Adapted by John Cameron Mitchell, David Lindsay-Abaire’s Pulitzer Prize winning play is a largely plot-free examination of grief, and so Rabbit Hole is completely dependent on its two leads. Thankfully, they are both incredible. Kidman’s impassive Becca is a blend of impassive steeliness that viciously attacks the platitude-spouting “God freaks” in her group therapy, and a well of brimming vulnerability in the face of Jason (Miles Teller), a teenager who has been traumatized in equal, if opposite, measure. Eckhart’s Howie, on the other hand, walks on eggshells to avoid confrontation with his wife even though he’s clearly a volcanic mess of understandable anger and guilt which, in the absence of non-existent answers, is just seeking release.

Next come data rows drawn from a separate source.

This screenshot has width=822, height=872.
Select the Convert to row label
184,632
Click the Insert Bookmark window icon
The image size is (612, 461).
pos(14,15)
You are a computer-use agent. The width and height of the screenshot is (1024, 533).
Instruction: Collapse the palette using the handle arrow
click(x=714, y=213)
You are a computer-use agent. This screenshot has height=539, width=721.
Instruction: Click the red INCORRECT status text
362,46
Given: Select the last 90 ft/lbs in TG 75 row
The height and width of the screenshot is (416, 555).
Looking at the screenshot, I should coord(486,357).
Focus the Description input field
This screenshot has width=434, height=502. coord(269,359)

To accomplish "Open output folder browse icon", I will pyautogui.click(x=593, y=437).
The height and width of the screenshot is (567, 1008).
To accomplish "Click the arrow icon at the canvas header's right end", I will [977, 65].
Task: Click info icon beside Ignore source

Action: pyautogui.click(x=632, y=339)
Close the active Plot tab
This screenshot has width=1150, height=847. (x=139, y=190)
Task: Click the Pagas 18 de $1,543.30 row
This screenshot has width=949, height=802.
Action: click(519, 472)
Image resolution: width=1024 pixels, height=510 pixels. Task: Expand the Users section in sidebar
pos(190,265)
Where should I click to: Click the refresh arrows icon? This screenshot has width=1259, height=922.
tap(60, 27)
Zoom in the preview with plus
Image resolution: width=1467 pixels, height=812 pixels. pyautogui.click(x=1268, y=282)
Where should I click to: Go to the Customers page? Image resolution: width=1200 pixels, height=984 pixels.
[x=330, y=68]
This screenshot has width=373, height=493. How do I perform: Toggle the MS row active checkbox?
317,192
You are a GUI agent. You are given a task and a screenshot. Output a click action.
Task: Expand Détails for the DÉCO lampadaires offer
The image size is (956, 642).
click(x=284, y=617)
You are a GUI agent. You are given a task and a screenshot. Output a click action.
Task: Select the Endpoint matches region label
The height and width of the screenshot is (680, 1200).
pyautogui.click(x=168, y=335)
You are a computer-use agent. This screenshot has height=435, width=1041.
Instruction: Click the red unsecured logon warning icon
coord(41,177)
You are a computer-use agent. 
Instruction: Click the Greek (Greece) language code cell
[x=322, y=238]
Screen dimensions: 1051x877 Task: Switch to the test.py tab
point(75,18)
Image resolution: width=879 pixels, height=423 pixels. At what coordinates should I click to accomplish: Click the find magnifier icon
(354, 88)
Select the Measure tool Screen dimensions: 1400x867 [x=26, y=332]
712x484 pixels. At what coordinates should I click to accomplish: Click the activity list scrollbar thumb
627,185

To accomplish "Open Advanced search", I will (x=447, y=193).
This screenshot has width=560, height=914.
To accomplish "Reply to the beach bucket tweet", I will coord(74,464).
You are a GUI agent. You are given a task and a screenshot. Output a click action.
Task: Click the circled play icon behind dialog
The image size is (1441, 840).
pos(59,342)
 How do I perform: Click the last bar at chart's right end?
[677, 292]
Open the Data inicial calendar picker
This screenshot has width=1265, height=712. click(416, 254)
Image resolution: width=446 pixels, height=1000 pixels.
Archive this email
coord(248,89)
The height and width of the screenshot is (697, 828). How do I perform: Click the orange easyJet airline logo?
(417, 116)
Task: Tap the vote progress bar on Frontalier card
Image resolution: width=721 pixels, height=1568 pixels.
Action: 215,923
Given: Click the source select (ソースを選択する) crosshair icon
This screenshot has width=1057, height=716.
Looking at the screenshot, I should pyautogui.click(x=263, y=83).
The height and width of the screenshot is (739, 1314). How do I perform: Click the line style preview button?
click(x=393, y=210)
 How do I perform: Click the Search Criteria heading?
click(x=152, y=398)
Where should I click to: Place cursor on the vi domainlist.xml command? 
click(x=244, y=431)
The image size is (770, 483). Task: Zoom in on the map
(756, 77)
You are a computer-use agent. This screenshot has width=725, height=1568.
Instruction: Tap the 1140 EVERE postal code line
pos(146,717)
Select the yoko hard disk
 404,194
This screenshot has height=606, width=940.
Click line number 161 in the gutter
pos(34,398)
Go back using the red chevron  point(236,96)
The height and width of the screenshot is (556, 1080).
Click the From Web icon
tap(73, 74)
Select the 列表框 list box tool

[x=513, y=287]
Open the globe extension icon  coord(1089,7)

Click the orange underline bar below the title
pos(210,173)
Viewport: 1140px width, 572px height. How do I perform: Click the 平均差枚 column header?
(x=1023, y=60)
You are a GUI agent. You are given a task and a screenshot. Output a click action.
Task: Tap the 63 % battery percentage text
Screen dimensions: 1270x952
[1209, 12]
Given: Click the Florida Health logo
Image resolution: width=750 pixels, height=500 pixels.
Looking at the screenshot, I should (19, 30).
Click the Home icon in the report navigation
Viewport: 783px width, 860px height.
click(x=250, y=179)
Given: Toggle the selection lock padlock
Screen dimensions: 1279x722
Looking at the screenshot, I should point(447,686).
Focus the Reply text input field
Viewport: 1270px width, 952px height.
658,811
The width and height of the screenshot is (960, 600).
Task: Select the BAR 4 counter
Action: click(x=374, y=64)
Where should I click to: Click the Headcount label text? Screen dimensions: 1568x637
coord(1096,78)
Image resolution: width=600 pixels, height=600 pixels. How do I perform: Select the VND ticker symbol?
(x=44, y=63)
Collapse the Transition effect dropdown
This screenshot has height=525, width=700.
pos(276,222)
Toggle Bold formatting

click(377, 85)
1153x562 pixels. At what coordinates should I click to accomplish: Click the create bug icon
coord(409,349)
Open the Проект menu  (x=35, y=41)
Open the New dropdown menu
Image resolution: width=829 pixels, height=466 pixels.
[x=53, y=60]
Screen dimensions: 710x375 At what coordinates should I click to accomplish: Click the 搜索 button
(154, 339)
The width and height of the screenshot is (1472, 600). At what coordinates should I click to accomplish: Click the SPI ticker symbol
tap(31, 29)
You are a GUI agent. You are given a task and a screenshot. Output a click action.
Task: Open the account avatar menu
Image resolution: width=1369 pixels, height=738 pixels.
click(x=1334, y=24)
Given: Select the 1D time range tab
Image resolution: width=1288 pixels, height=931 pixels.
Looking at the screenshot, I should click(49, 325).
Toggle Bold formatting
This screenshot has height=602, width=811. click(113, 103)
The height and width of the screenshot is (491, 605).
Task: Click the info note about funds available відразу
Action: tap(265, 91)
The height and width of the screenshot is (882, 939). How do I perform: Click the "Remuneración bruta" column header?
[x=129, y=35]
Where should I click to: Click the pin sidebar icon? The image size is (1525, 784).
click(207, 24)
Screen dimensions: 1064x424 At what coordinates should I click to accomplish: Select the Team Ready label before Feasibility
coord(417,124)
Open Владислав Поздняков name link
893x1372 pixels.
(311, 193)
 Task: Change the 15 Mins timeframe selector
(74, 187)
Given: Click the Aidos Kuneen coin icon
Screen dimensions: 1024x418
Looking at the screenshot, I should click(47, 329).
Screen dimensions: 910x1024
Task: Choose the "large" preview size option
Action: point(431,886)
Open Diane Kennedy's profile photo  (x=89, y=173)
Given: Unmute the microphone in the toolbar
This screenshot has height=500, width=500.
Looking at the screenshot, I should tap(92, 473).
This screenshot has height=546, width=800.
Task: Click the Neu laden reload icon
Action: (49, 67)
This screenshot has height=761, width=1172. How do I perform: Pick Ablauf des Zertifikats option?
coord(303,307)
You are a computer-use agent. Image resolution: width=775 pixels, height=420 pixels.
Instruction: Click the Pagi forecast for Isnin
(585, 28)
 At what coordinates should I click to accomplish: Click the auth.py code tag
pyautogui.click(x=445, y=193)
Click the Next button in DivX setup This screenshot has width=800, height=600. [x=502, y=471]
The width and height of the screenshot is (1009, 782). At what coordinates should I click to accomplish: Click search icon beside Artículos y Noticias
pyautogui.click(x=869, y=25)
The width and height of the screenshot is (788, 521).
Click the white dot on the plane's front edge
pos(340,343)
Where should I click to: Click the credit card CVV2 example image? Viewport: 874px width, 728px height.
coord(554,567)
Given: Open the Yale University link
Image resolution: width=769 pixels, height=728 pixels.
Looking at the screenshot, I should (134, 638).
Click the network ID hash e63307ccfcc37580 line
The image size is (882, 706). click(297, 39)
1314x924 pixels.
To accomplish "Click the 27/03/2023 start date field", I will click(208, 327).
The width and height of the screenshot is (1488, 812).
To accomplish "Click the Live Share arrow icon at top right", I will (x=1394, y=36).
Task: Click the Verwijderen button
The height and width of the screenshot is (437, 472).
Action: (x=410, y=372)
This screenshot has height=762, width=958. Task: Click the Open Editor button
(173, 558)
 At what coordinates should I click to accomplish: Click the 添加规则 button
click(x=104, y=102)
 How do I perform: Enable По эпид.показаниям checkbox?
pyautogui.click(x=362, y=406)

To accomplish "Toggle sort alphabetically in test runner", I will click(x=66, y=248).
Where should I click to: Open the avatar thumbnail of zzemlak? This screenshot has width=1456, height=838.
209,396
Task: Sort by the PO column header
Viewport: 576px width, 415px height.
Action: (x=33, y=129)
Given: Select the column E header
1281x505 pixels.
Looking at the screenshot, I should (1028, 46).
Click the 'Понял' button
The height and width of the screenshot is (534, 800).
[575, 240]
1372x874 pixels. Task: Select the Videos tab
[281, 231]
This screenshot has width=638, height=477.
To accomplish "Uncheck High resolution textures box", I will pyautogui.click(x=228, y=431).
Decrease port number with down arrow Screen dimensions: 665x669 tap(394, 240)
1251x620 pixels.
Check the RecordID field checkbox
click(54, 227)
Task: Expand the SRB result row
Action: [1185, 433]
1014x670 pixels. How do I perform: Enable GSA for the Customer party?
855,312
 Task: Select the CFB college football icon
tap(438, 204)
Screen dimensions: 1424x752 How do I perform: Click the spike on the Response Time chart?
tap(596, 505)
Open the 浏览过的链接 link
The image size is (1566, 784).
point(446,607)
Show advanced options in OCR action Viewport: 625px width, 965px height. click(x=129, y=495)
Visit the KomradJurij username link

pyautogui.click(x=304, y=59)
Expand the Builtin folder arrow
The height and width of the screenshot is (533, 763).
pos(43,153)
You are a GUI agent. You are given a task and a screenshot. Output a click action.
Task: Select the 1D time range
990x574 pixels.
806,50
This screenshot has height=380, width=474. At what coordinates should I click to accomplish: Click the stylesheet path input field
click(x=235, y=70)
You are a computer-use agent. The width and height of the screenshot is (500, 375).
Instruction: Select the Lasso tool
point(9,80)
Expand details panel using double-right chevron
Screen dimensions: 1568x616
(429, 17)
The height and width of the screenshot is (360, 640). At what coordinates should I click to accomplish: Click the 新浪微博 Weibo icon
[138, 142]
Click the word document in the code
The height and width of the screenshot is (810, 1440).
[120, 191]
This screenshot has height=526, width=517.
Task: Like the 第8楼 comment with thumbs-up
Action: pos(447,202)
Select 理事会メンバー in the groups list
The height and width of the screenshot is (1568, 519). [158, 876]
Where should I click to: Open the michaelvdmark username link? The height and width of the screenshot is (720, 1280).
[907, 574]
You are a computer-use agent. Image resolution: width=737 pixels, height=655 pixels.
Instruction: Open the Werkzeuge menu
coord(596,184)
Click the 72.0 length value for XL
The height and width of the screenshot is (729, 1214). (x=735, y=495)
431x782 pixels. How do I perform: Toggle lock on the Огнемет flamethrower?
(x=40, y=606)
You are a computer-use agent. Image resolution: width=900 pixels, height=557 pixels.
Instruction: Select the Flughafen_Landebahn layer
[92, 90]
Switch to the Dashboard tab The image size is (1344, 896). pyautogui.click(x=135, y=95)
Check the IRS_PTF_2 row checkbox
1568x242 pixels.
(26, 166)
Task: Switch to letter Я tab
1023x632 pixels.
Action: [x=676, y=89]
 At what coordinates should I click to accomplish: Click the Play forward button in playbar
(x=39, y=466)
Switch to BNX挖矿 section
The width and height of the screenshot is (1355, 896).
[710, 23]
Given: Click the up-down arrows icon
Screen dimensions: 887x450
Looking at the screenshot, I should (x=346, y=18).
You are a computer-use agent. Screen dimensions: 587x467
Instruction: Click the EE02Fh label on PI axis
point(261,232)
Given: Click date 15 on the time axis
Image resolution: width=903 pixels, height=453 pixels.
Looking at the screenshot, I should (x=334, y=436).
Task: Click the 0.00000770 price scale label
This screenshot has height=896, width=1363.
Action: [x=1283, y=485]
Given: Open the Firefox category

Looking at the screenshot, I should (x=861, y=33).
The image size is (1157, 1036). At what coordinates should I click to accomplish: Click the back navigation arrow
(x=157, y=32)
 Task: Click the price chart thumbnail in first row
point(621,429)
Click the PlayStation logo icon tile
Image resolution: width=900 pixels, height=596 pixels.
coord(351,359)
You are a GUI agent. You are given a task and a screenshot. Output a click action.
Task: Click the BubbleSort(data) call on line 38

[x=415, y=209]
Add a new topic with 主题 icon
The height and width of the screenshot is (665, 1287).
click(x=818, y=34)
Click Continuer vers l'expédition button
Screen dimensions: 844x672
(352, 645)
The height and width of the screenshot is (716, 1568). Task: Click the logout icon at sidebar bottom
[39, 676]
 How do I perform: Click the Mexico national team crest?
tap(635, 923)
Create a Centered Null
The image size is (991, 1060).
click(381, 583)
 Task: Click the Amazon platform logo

And so too, in a sense, are the audience. While the two main performances are heartwrenching in their restrained devastation, their characters feel lacking. Lindsay-Abaire’s screenplay doles out information so sparingly that by the end of the film, Becca and Howie remain unexplored and underdeveloped shells, and while their pain is felt, nothing is resolved.
However while for any other feature this would cause irrevocably damage, this sparseness is precisely why Rabbit Hole works – it gives the audience a rare and understated view into a couple who do feel empty, who don’t find a tidy resolution and who fall without ever landing. And though falling with them isn’t an enjoyable experience, it’s an unforgettable one.